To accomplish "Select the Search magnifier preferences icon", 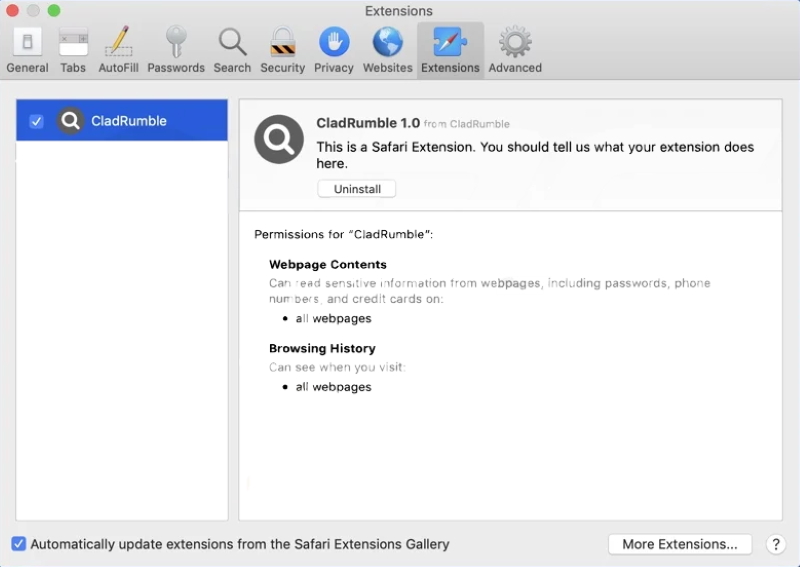I will (x=232, y=50).
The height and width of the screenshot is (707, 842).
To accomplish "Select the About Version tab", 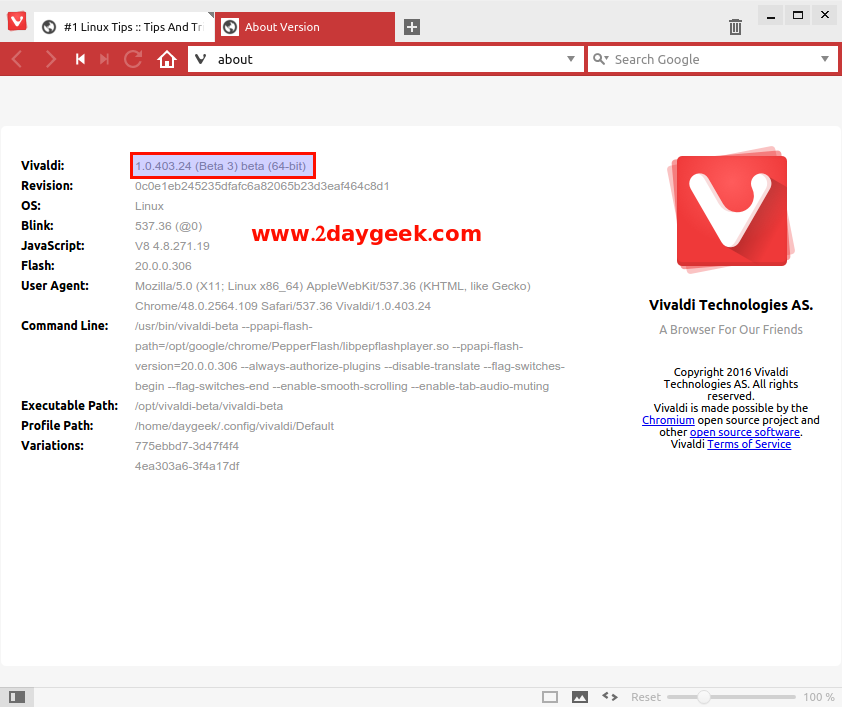I will coord(300,27).
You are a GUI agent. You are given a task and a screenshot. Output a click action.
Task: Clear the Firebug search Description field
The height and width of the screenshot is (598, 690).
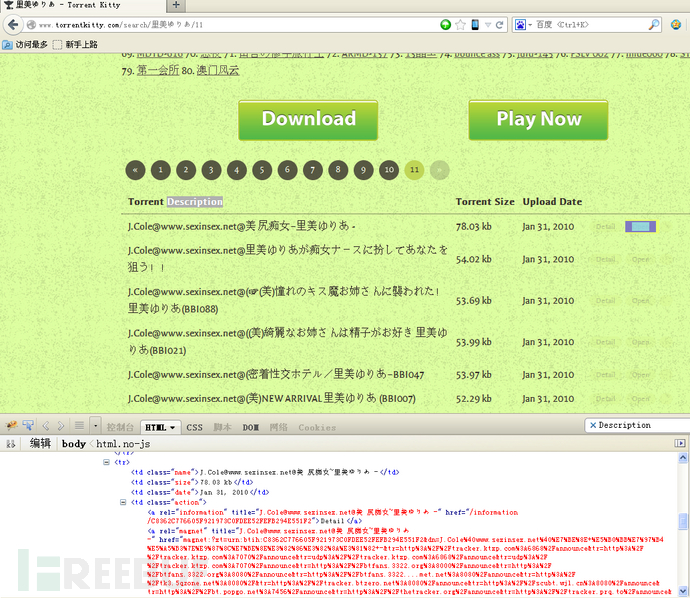(x=593, y=425)
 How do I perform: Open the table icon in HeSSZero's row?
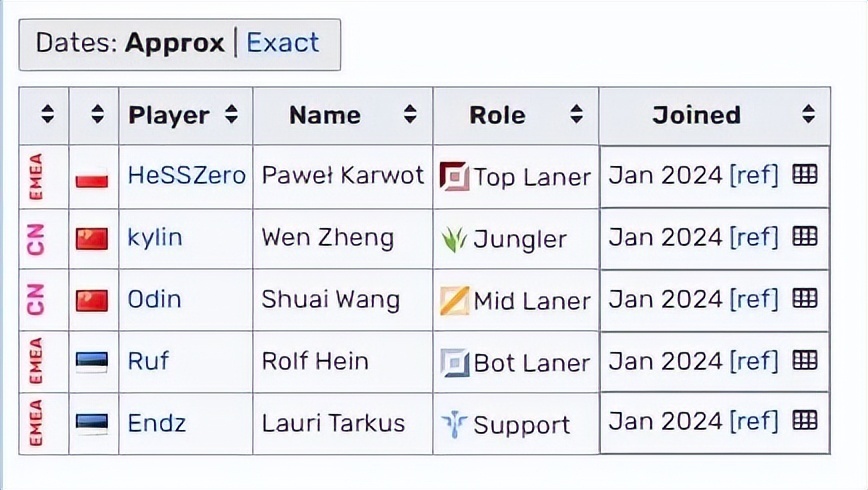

◆ ◆ ◆

Exercise details —
Starting at the line that contains "You are a GUI", restate each line verbatim through the final line of the listing, skipping all pictures.

Response box —
You are a GUI agent. You are given a task and a screenshot. Output a click action.
Task: Clear the Firebug search Description field
The height and width of the screenshot is (598, 690).
(x=593, y=425)
 How do I perform: Open the table icon in HeSSZero's row?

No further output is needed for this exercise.